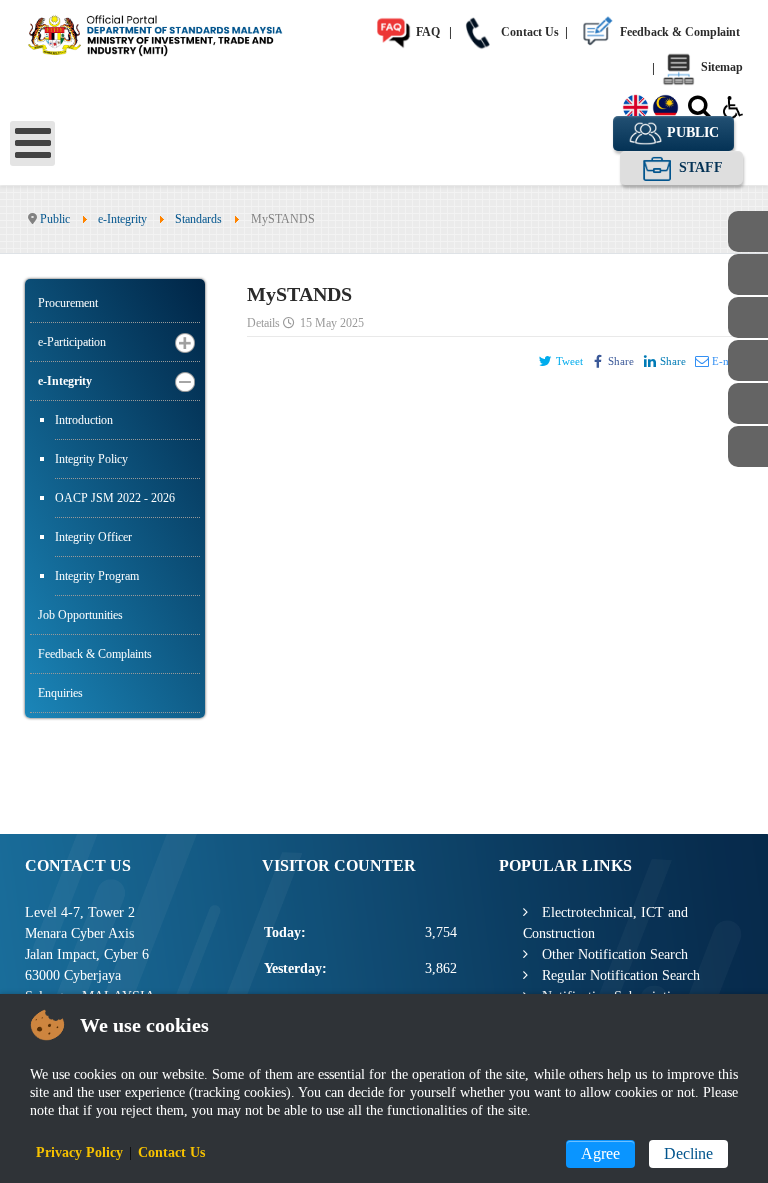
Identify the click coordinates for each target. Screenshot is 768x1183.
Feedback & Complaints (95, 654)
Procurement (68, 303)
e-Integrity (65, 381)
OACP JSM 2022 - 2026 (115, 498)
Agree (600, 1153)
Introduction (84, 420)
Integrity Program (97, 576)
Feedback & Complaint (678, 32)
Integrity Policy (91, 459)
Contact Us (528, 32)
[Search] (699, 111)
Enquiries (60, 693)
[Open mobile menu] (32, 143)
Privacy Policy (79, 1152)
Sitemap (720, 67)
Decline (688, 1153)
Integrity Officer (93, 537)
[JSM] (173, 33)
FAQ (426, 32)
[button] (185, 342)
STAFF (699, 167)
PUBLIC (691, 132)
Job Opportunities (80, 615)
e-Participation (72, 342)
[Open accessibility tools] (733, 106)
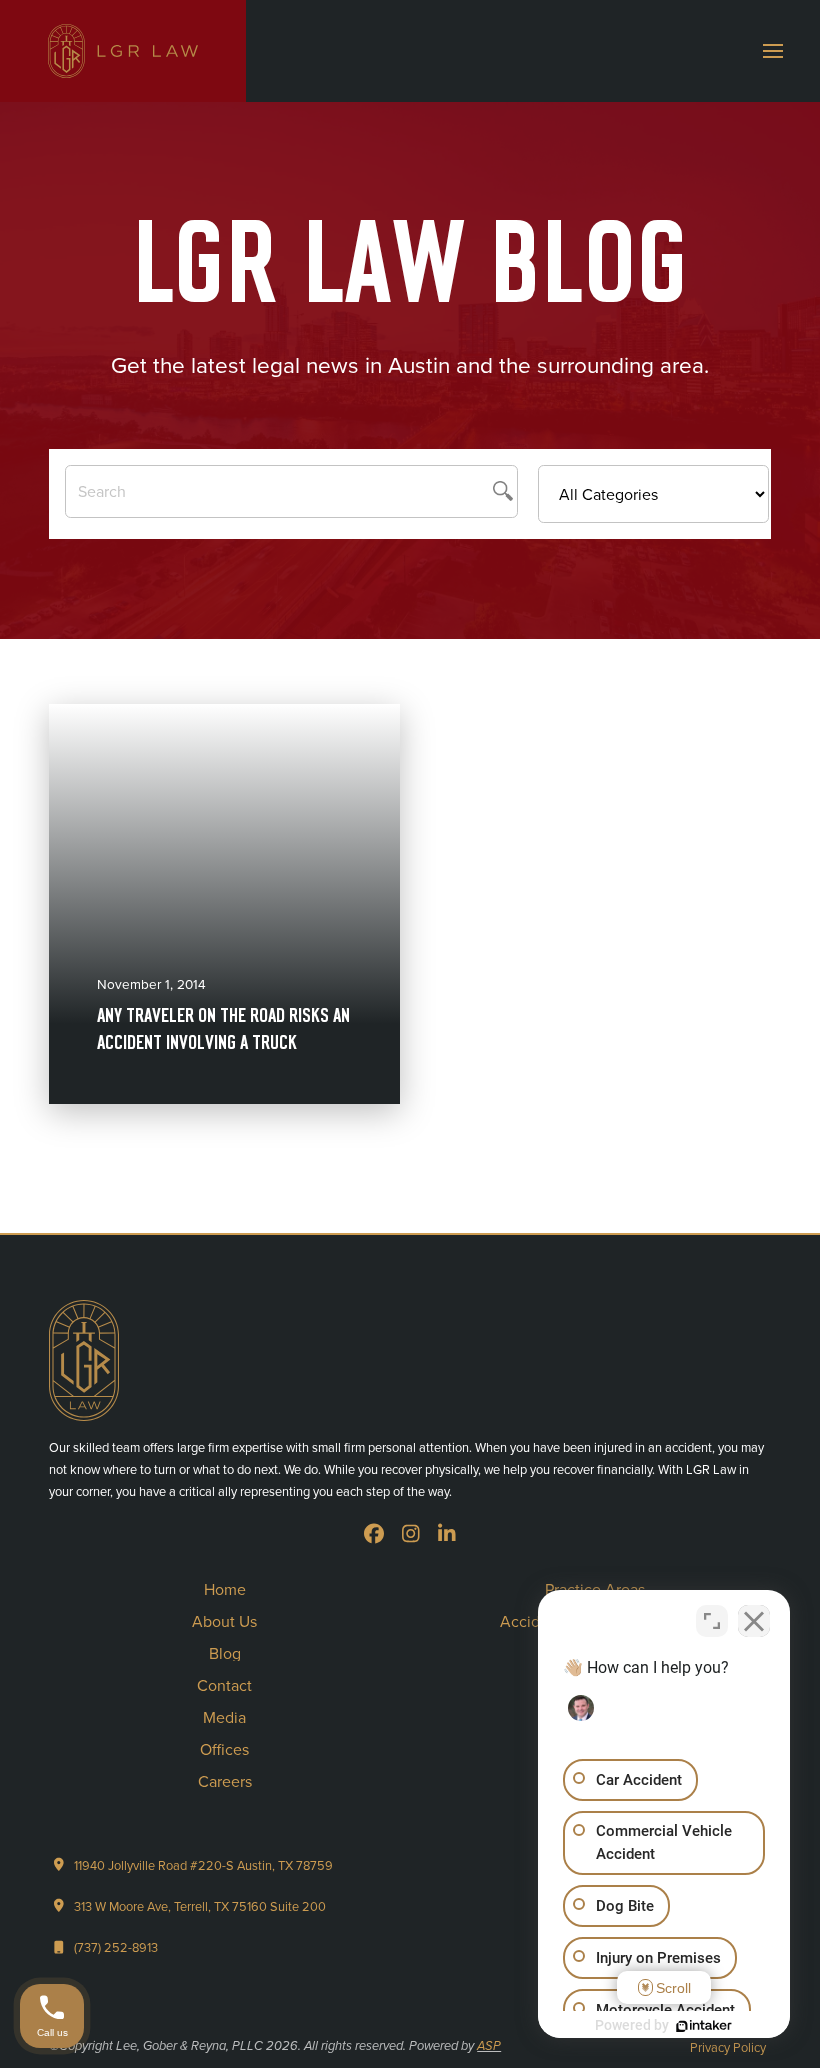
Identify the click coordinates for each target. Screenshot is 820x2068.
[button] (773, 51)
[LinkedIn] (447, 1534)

# # # #

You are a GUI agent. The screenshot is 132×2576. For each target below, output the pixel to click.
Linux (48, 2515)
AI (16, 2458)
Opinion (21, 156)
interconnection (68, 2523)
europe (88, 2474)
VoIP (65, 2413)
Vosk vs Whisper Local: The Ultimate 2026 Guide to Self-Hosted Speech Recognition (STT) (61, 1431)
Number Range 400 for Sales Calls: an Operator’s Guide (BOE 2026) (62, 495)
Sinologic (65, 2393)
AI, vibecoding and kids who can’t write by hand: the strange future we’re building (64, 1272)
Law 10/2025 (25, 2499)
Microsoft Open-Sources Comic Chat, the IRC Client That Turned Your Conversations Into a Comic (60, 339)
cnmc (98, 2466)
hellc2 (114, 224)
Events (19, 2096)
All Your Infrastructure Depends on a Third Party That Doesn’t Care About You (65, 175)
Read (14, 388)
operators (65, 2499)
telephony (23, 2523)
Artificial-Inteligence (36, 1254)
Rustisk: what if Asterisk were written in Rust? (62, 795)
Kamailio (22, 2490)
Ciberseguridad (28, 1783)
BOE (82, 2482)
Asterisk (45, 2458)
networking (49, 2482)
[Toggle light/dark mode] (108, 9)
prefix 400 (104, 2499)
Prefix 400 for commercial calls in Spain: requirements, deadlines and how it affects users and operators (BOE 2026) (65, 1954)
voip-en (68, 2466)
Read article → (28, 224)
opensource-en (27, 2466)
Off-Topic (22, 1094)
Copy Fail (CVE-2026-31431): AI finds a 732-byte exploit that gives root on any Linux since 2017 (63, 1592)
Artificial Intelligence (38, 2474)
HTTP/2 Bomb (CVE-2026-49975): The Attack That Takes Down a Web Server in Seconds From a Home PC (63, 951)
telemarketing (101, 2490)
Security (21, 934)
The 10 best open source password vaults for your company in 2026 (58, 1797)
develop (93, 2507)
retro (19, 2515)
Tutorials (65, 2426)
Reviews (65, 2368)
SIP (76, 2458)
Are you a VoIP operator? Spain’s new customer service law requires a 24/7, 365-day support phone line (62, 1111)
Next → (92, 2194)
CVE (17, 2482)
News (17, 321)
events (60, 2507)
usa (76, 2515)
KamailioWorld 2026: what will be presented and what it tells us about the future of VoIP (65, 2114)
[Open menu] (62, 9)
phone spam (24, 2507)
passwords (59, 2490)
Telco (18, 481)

# # # #

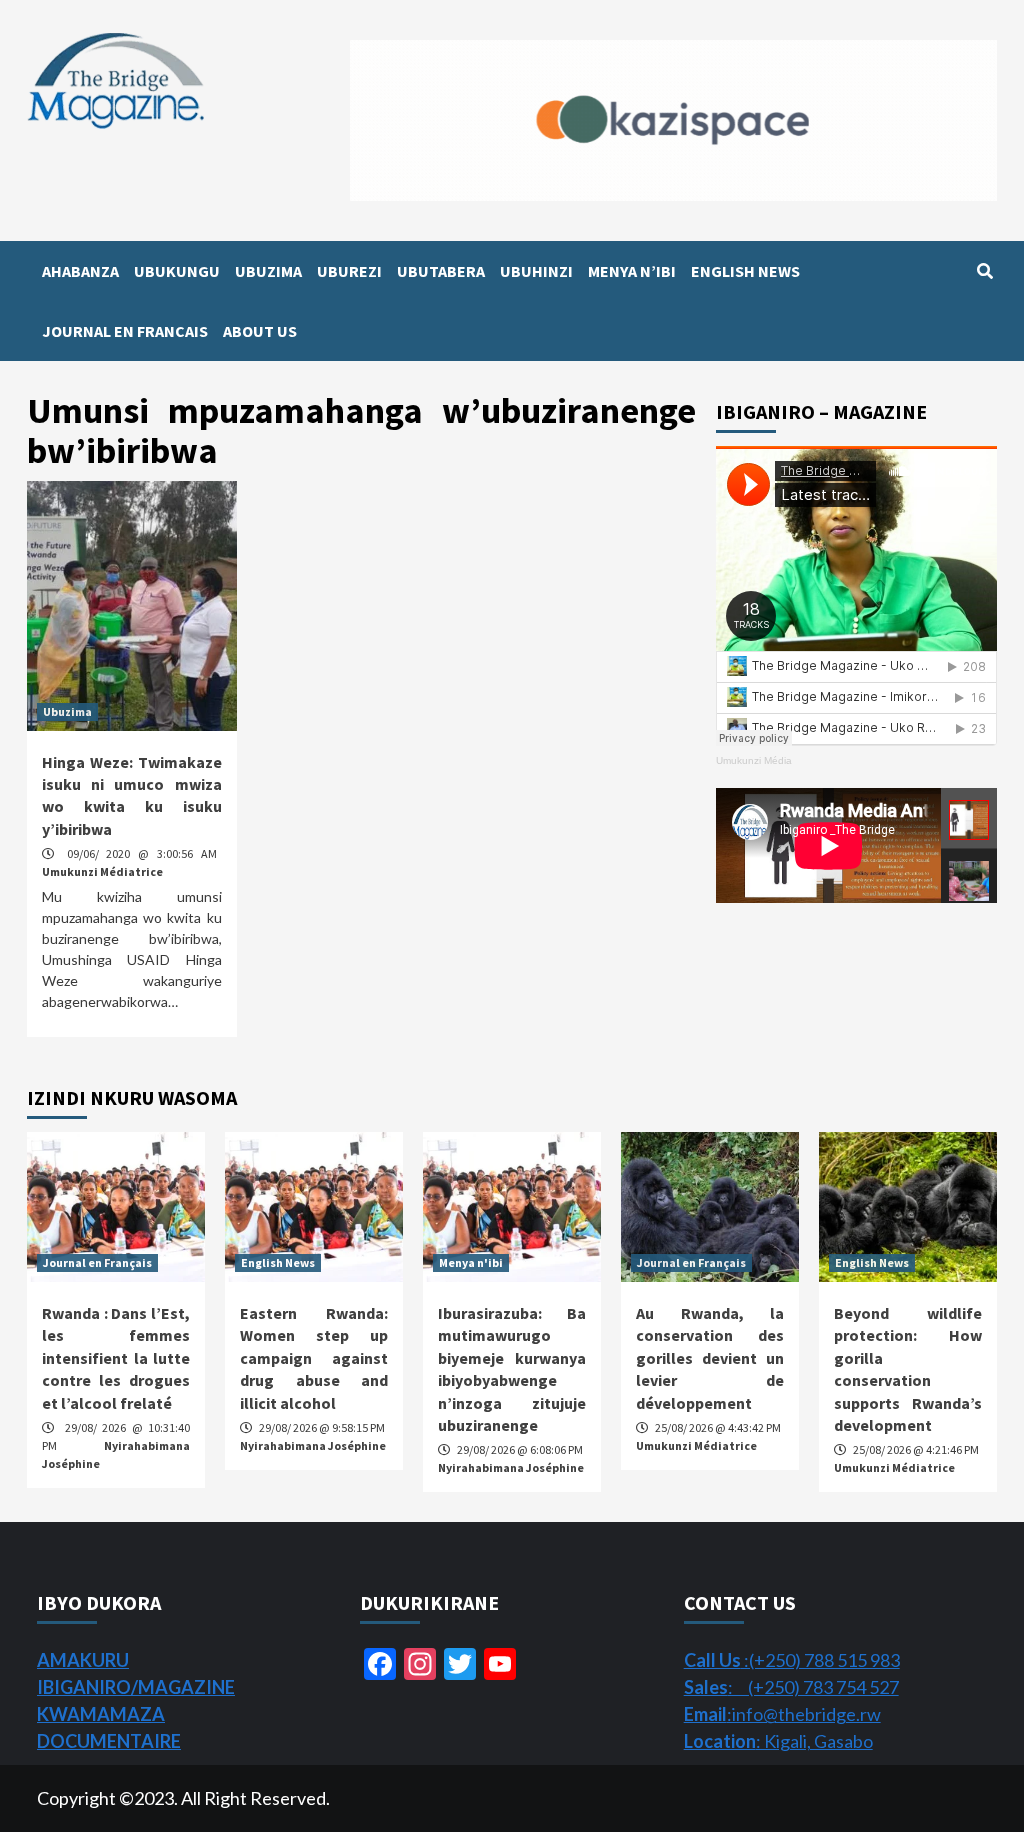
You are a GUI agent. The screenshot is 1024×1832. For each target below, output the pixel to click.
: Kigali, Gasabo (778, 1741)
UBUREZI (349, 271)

# # # #

Beginning with the line containing "opensource-en (27, 2466)" and ending with the line containing "Telco (18, 481)", extract those lines exactly from the listing above, and only those.

opensource-en (27, 2466)
Off-Topic (22, 1094)
Copy Fail (CVE-2026-31431): AI finds a 732-byte exploit that gives root on any Linux since 2017 (63, 1592)
Artificial Intelligence (38, 2474)
HTTP/2 Bomb (CVE-2026-49975): The Attack That Takes Down a Web Server in Seconds From a Home PC (63, 951)
telemarketing (101, 2490)
Security (21, 934)
The 10 best open source password vaults for your company in 2026 (58, 1797)
develop (93, 2507)
retro (19, 2515)
Tutorials (65, 2426)
Reviews (65, 2368)
SIP (76, 2458)
Are you a VoIP operator? Spain’s new customer service law requires a 24/7, 365-day support phone line (62, 1111)
Next → (92, 2194)
CVE (17, 2482)
News (17, 321)
events (60, 2507)
usa (76, 2515)
KamailioWorld 2026: what will be presented and what it tells us about the future of VoIP (65, 2114)
[Open menu] (62, 9)
phone spam (24, 2507)
passwords (59, 2490)
Telco (18, 481)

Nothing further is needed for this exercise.